On plantations and farms, waste flying out of windows wasn’t necessarily an immediate danger to other humans. People living in crowded cities and towns throughout the colonies and Europe still emptied their pots in much the same way as their rural counterparts. They just tossed the waste into the street. Some localities did have rules about disposal. In Edinburgh, for example, residents could only empty their chamber pots “after 10:00 p.m., upon the sound of a drum, and only once they had shouted a warning of ‘Gardy-loo!’ (‘Mind the water!’) to passerby.”[1] The southern French city of Marseilles required residents to give three warnings before emptying. In nearby Avignon, however, people walking in the street at night had to make their presence known by shouting.  New York City passed an ordinance in 1724 making it illegal to dump waste into the street.
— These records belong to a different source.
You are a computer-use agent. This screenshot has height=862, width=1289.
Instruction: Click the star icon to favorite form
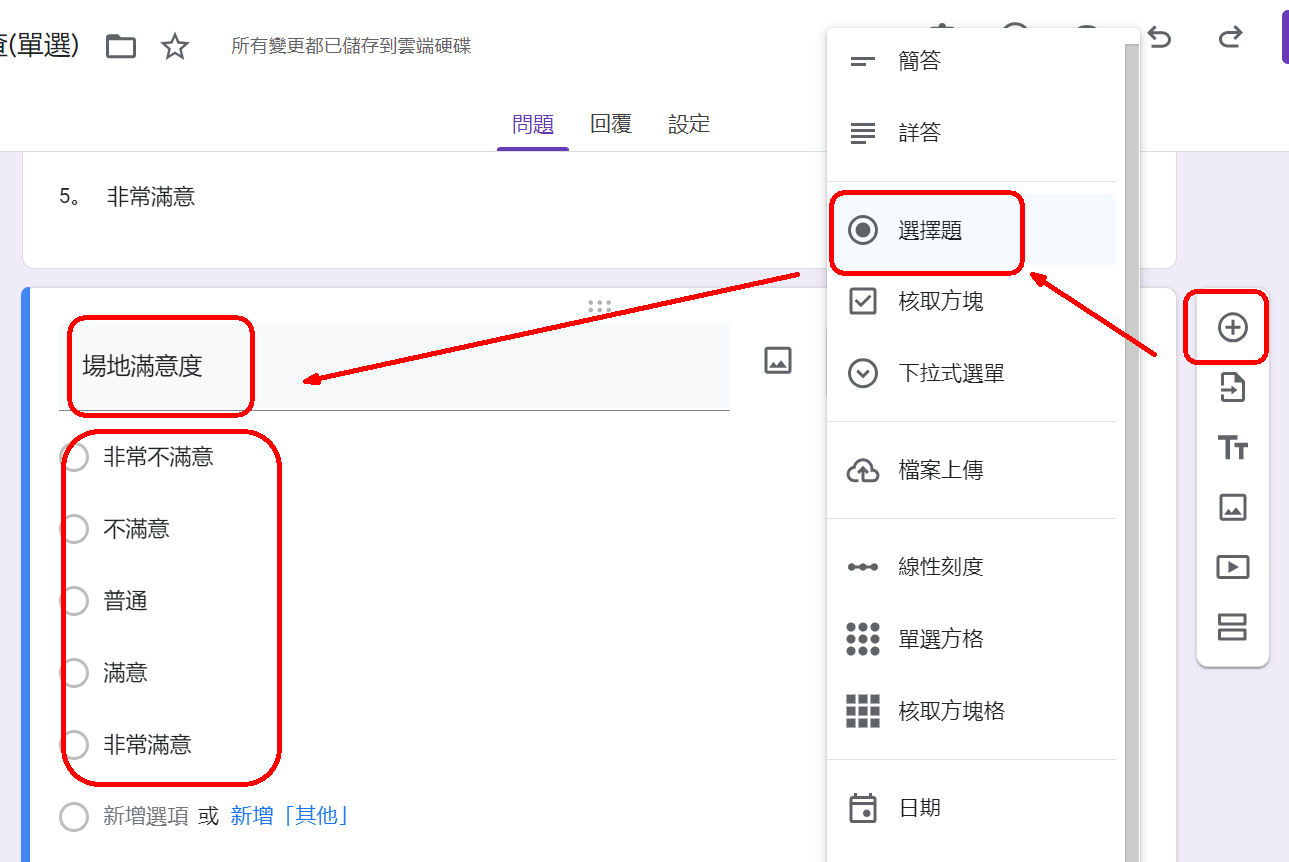pyautogui.click(x=175, y=46)
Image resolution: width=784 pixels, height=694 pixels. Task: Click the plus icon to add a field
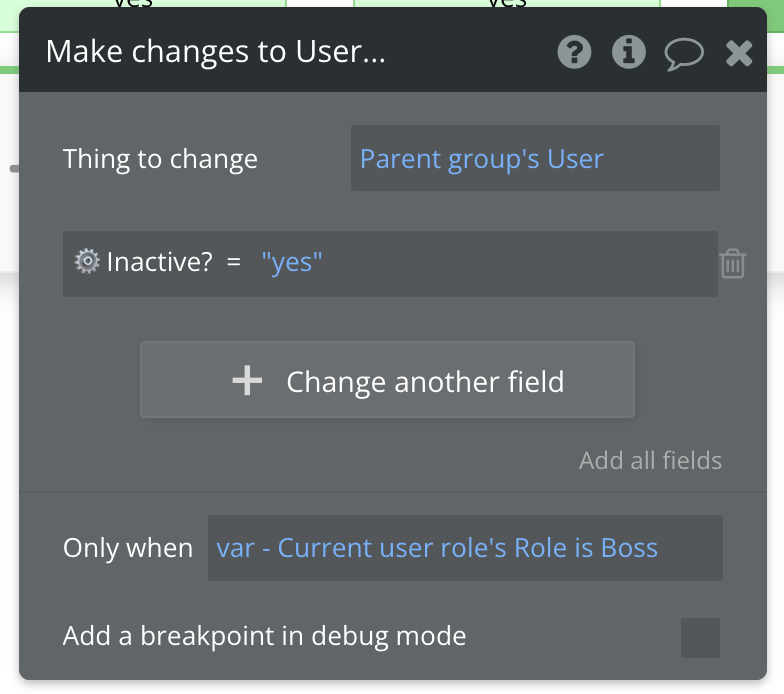coord(247,381)
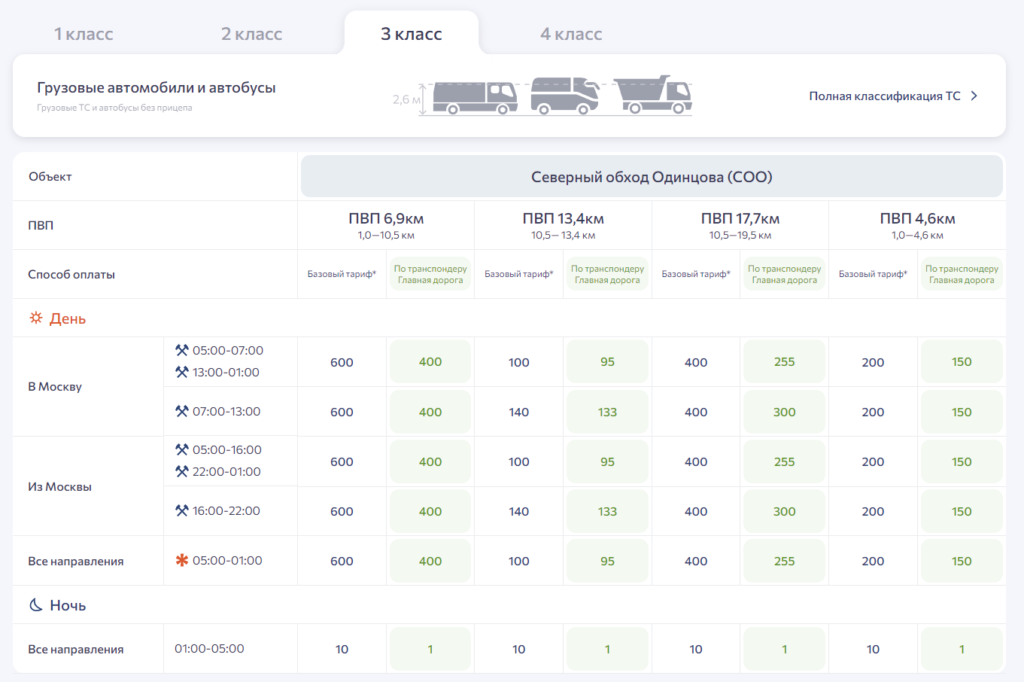Click the orange asterisk icon beside 05:00-01:00
Image resolution: width=1024 pixels, height=682 pixels.
(182, 561)
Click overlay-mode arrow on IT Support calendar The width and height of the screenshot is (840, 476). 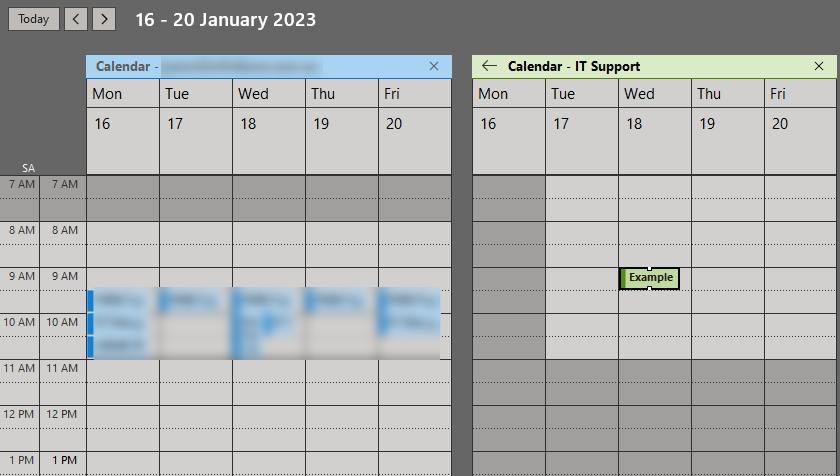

Residents had to walk to one of the rivers to dispose of their waste.

Privies, chamber pots, close stool chairs, night soil, rampant stomach worms, and waste lying in the street. Relative to today, the 18th century was not a terribly clean or healthy time. While not a pleasant topic, the ‘gross’ bathroom tools and customs of two centuries ago can teach us much about the everyday lives of early Americans and, ultimately, their most important lesson may simply be that our ancestors were human too.

Zac Cunningham
Manager of Educational Programs

[1] A. Roger Ekirch, At Day’s Close: Night in Times Past, New York: W.W. Norton & Co., 2006, pg. 28.